Depuis la fin de la bipolarité, les discours publics sur les menaces pesant sur la sécurité des pays occidentaux ont connu de profonds changements. La menace criminelle s’est progressivement substituée à la menace politique et a été présentée comme un phénomène multiforme, déterritorialisé et potentiellement illimité, car évoluant à travers des passerelles établies entre de multiples réseaux transnationaux, qui opèreraient en deçà et au-delà des frontières.
Après les attentats du 11 septembre, le débat public s’est surtout focalisé sur le défi du terrorisme international : il s’agissait de définir la nature et l’ampleur de la menace qu’il faisait peser sur les sociétés occidentales, de préciser les valeurs qu’il mettait en péril et de justifier les politiques à mettre en œuvre pour les défendre. En d’autres termes, dans le désordre créé par les attentats, il s’agissait de rappeler les fondements, réels ou imaginaires, de l’ordre passé, voire de redessiner les contours d’un ordre politique nouveau. Les déclarations de nombreux politiciens, professionnels de la sécurité et intellectuels ont créé un espace de communication publique qui, dans sa volonté de donner sens aux événements passés et aux décisions futures, a proposé des schémas d’interprétation de la nouvelle réalité sociale.

★ ★ ★ ★ ★ ★ ★

§ **Consignes**:
**A)** Dans le texte fourni, condensez le paragraphe qui commence par « Après les attentats du 11 septembre » en conservant ses faits essentiels.
**B)** Relevez dans le texte fourni tous les groupes dont les déclarations ont créé un espace de communication publique.
**C)** Prolongez le texte fourni à partir de sa dernière phrase.
Les lignes qui viennent forment un ensemble à part, sans rapport avec le texte fourni.

★ ★ ★ ★ ★ ★ ★

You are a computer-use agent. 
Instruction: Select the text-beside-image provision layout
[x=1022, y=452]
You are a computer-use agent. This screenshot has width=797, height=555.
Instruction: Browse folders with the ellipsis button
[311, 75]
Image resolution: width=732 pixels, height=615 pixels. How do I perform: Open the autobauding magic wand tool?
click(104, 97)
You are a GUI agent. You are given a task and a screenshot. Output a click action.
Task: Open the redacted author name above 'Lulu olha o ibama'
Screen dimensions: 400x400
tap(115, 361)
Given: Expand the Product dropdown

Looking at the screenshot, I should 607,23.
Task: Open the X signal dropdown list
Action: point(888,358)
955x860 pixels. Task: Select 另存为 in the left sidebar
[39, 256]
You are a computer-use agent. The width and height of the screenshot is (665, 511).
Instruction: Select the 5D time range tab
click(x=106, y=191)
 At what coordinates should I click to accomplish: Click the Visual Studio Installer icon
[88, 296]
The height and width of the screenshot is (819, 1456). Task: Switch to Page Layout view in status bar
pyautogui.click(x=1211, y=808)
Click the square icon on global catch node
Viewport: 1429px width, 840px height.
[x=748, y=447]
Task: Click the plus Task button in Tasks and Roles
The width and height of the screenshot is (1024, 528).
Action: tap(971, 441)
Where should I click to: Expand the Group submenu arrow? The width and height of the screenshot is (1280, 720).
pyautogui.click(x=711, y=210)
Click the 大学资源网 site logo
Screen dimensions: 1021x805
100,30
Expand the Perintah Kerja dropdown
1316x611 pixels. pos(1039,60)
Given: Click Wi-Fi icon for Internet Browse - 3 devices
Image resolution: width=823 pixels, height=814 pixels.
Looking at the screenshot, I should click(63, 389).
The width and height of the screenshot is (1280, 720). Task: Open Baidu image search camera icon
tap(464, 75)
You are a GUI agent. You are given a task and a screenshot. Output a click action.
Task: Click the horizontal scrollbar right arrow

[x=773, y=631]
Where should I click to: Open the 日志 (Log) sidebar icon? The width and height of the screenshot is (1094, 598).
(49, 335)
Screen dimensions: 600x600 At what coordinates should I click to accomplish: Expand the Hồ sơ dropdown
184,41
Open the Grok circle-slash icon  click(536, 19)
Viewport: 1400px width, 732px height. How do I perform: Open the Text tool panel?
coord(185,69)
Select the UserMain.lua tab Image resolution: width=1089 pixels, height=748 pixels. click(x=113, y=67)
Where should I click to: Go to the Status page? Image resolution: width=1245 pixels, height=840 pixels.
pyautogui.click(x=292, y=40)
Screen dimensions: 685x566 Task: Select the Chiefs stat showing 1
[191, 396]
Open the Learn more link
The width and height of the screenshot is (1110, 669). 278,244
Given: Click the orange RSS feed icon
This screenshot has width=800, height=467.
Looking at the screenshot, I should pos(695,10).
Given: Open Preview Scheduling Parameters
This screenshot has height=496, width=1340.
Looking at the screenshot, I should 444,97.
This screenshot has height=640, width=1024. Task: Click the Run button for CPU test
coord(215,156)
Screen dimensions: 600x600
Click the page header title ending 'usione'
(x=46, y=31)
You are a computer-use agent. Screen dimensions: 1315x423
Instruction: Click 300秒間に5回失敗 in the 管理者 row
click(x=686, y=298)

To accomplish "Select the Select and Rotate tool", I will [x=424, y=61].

★ ★ ★ ★ ★ ★ ★

§ **Réponses finales**:
**A)** Après le 11 septembre, le débat public s'est concentré sur le terrorisme international. Il fallait définir la nature et l'ampleur de la menace, préciser les valeurs menacées et justifier les politiques destinées à les défendre. Face au désordre causé par les attentats, il s'agissait de rappeler les fondements, réels ou imaginaires, de l'ordre passé, voire d'esquisser un nouvel ordre politique. Les déclarations de politiciens, de professionnels de la sécurité et d'intellectuels ont ainsi créé un espace de communication publique. Cet espace a proposé des schémas d'interprétation de la nouvelle réalité sociale.

**B)** Les politiciens, les professionnels de la sécurité et les intellectuels.

**C)**
Or, la définition d’un phénomène aussi complexe que le terrorisme international ne peut être conçue en dehors des enjeux qui la façonnent [1]. C’est ce que nous nous proposons de montrer ici, en comparant les argumentaires déployés après le 11 septembre au Royaume-Uni et en France. Si les deux pays ont introduit des dispositions d’exception dans leurs lois antiterroristes, ils se sont positionnés différemment dans l’arène internationale : le premier a lié la protection de la sécurité à deux interventions militaires, en Afghanistan et en Irak, alors que le second s’est d’emblée opposé à la guerre en Irak.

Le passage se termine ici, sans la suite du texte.